European indices declined in early trading after the FED's upbeat outlook for the U.S. economy and its signal to be on track raising interest rates this year. Worries over Greece's future in the Eurozone weigh on the markets as the new Prime Minister Alexis Tsirpas sticks to his promises to roll back austerity measures. Corporate results in the energy sector also led markets lower. Mining and financial stocks were also under pressure.
Data on German Unemployment Change and Unemployment Rate were released today at 08:55 GMT. The Unemployment Rate of the largest economy in the Eurozone was in line with expectations at 6.5% in January compared to revised 6.6% in the previous month. The number of people being unemployed fell by 8,000 compared to forecasts of 13,000.

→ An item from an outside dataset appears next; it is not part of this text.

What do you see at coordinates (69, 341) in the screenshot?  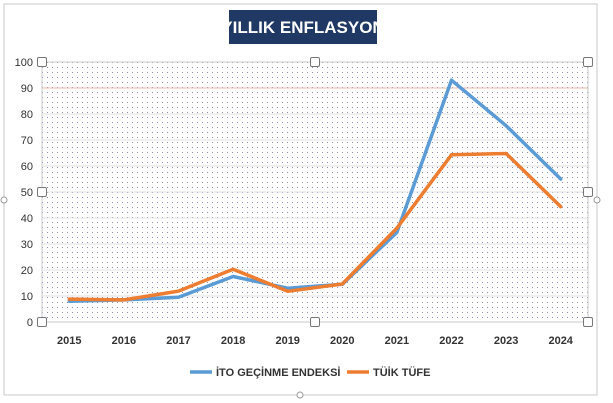 I see `x-tick-label-2015: 2015` at bounding box center [69, 341].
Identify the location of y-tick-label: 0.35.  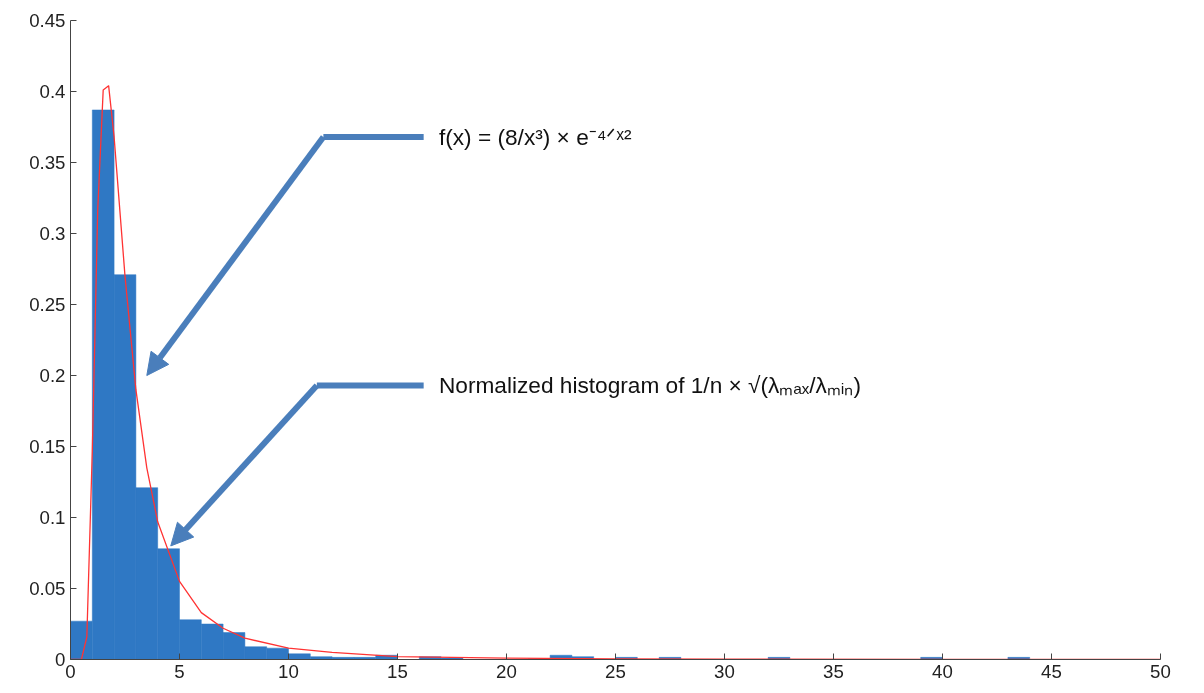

Eurozone's Private Loans increased by +3.1%, M3 Money Supply rose by +3.6% in December compared to +3.1% in November.
Germany's CPI data is due at 13:00 GMT, followed by U.S. Initial Jobless Claims and Pending Home Sales.

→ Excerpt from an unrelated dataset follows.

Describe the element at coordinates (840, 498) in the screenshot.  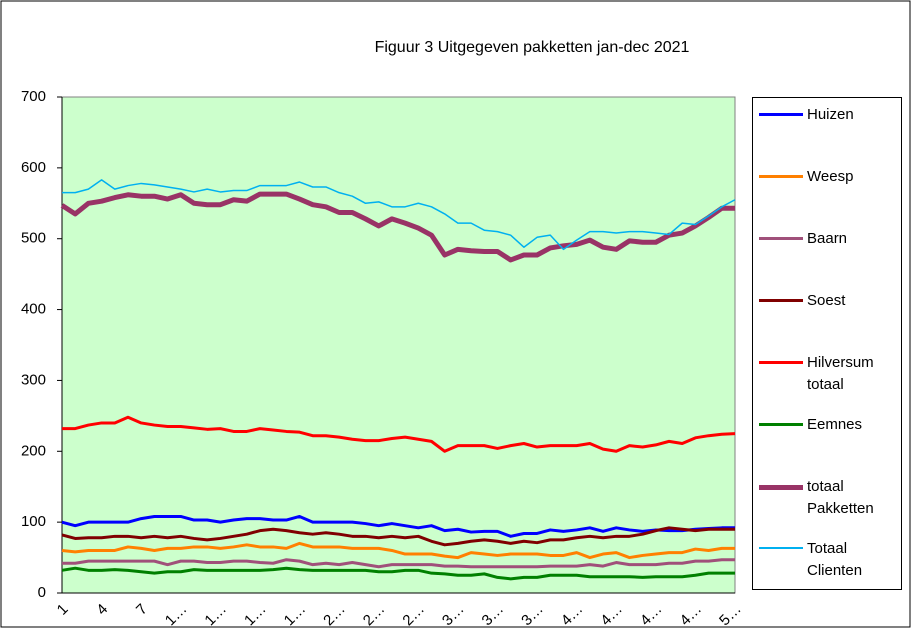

The commodity heavy FTSE 100 index is currently trading -0.78% quoted at 6,772.93 points. U.K.'s Nationwide House Price Index for January grew below estimates at +0.3%. On a yearly basis the index added +6.8% beating estimates by 0.2%. Germany's DAX 30 declined by -0.71% trading at 10,635.17, further retreating from an all-time high at 10,810.57 hit on Tuesday. France's CAC 40 lost -0.63%, currently trading at 4,581.72 points.